## EXERCISE REQUIREMENTS
The first line to keep is the one containing "Task: Click the Strength value field"; restate it and all lines after it through the end of the material, word for word and nothing else.
=== Begin Enclosure ===
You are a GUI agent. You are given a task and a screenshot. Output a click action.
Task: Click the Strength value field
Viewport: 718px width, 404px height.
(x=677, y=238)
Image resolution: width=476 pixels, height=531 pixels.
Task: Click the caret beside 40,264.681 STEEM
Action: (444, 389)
=== End Enclosure ===
## FINISHED TASK
Task: Click the Strength value field
Viewport: 718px width, 404px height.
(x=677, y=238)
Image resolution: width=476 pixels, height=531 pixels.
Task: Click the caret beside 40,264.681 STEEM
Action: (444, 389)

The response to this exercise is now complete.